On the other hand, humans also notice that once you lose one piece (without exchange) you weaken your forces so they are extremely careful not to lose a piece without a compensation.
I think that Alphazero's play has liberated computer chess (and human chess) from the slavish fear of losing small material and overreliance on opening books and piece values.
Alphazero games show things like the 'strategic principles' like center control, development, space, initiative are far more important if your opponent is sloppy. In other words, 'sacrifice' is not really sacrifice but trading off a piece for gain in initiative, position, directed move.
Alphago (not the zero) relied on human evaluation, but alphazero sets up the entire chain of evaluation to 'search or simulation' as a single end to end process and comes up with totally new way of playing.

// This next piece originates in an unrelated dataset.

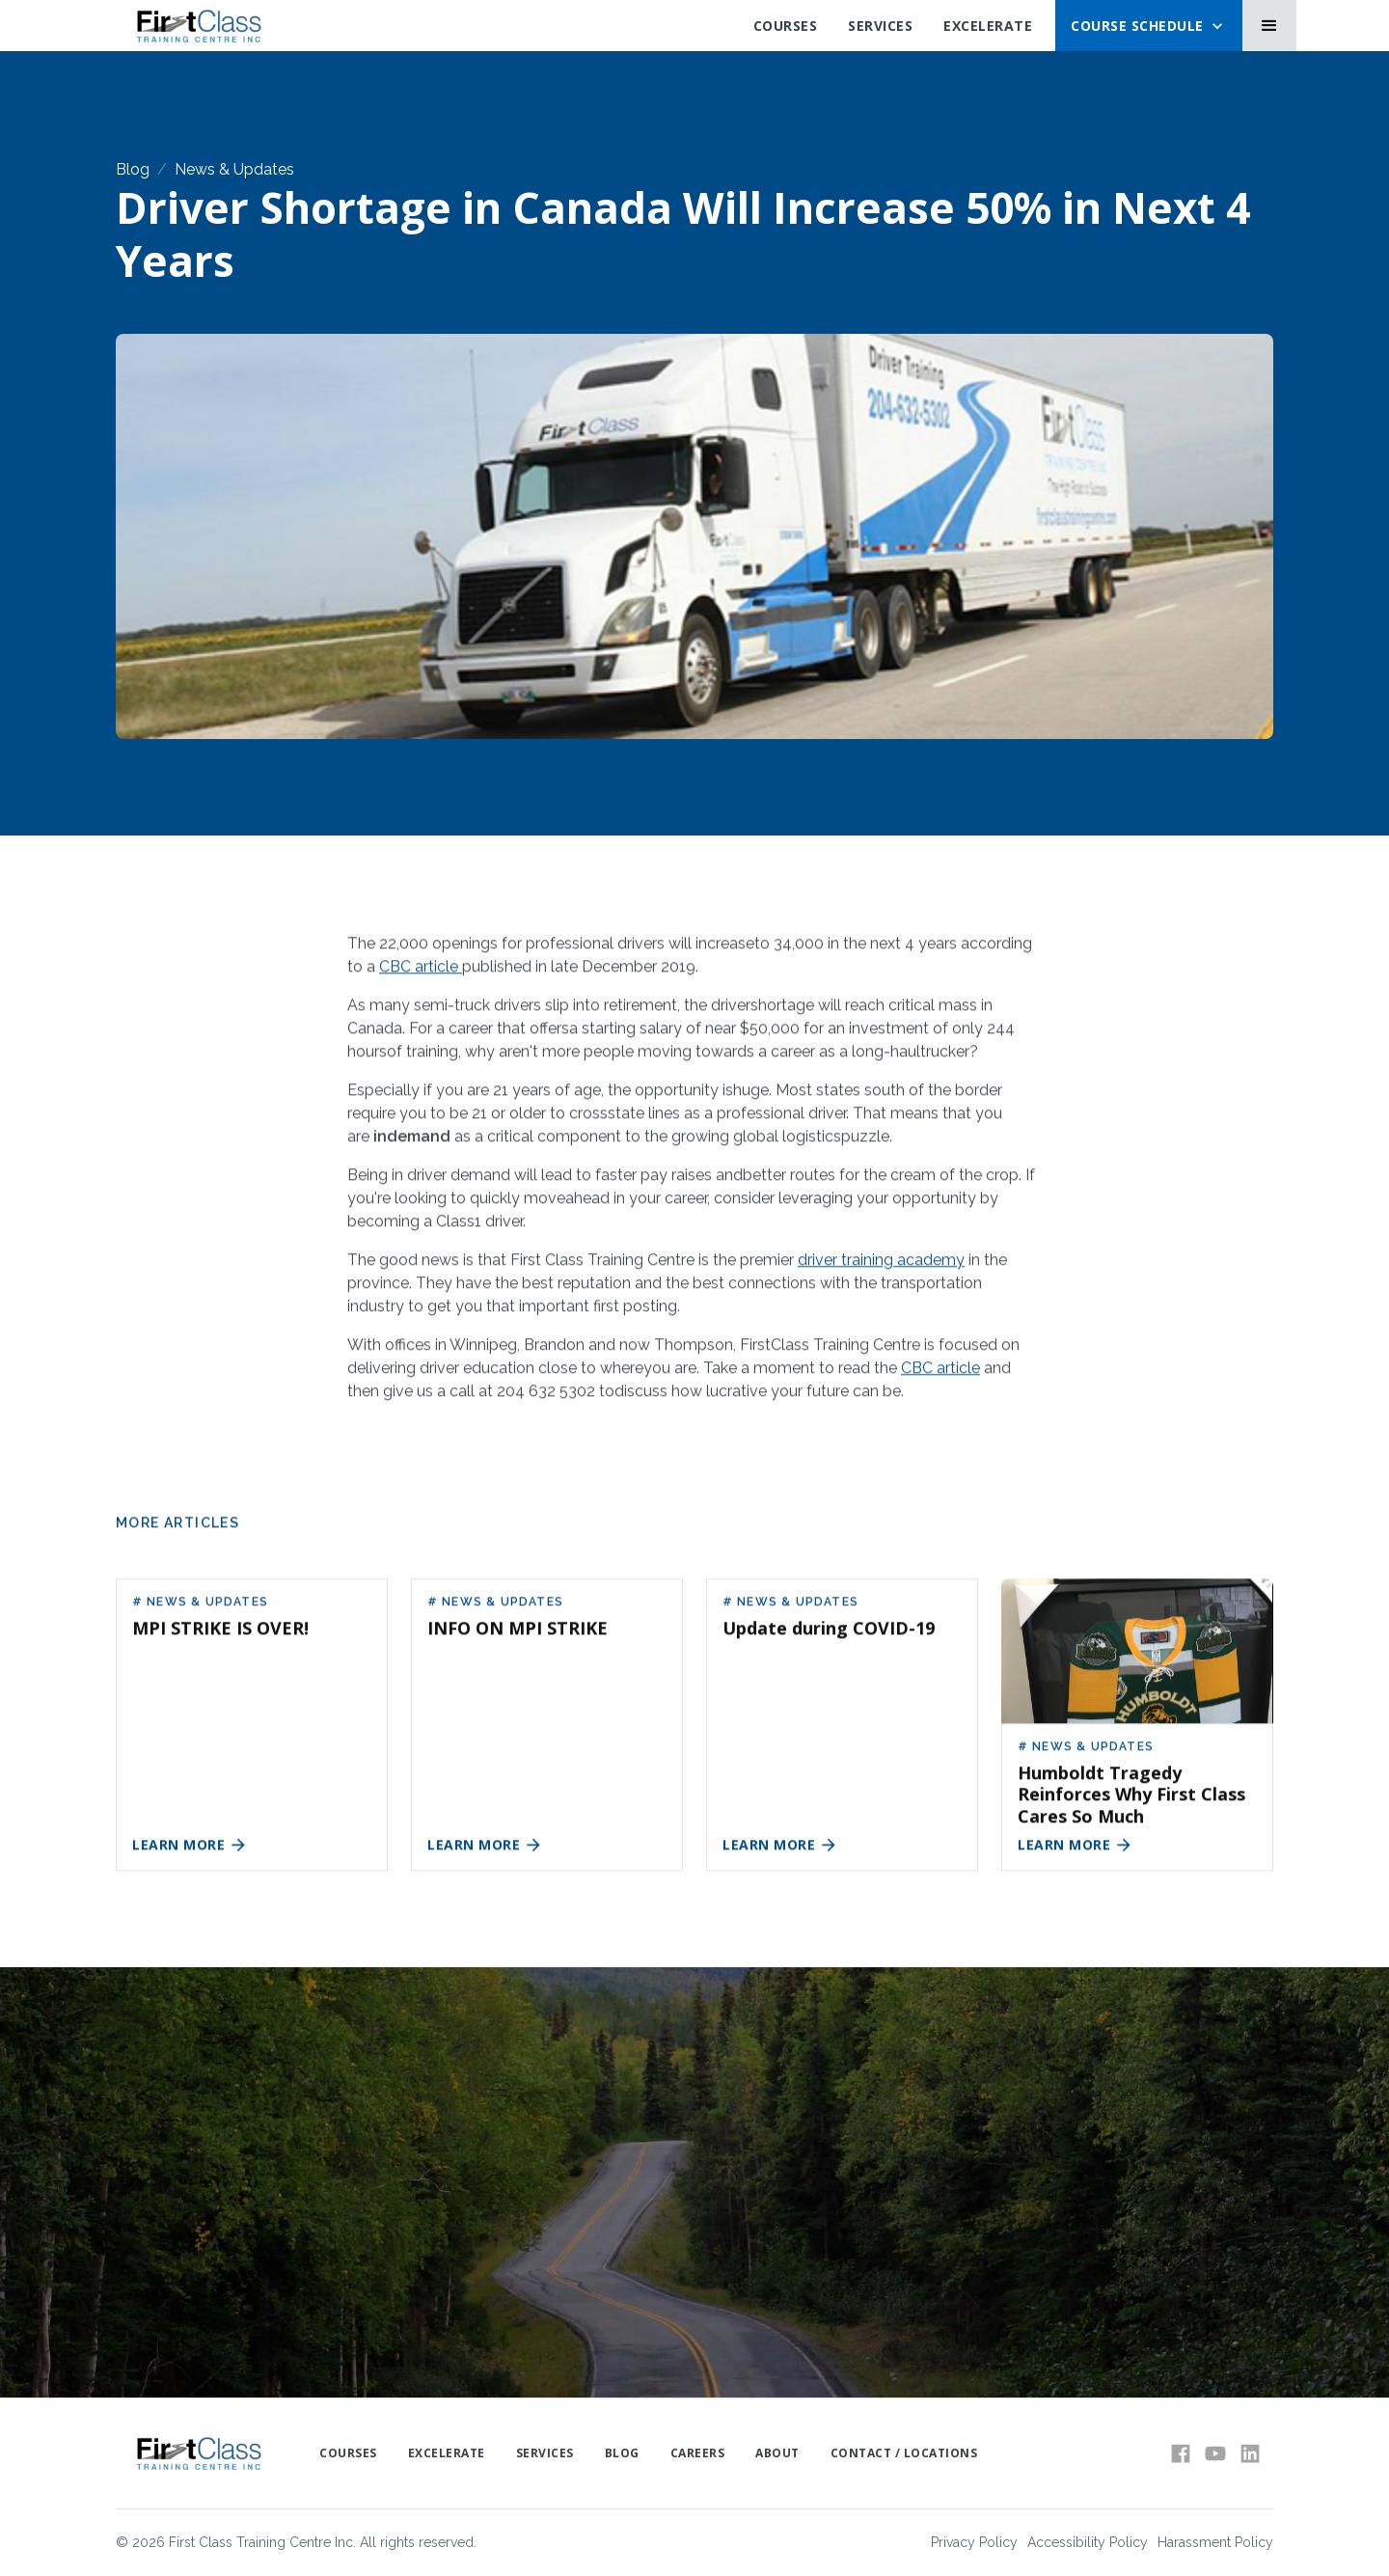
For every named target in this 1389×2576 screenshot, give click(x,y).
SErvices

If you think about it, great masters of the past like Morphy, Fischer, Kasparov have been applauded for typically this kind of -counter-intuitive- play where they are not bounded by written-on-stone evaluation by take advantage of special situations that emerge. I think alpha zero's games have such 'wow' factor to it.
Why neural networks. While computer programs that use symbolic representation and discrete search can only use 'one' way of thinking, neural networks can parallelly process situations with alternate, conflicting evaluations and flip to the more valuable view in later layers.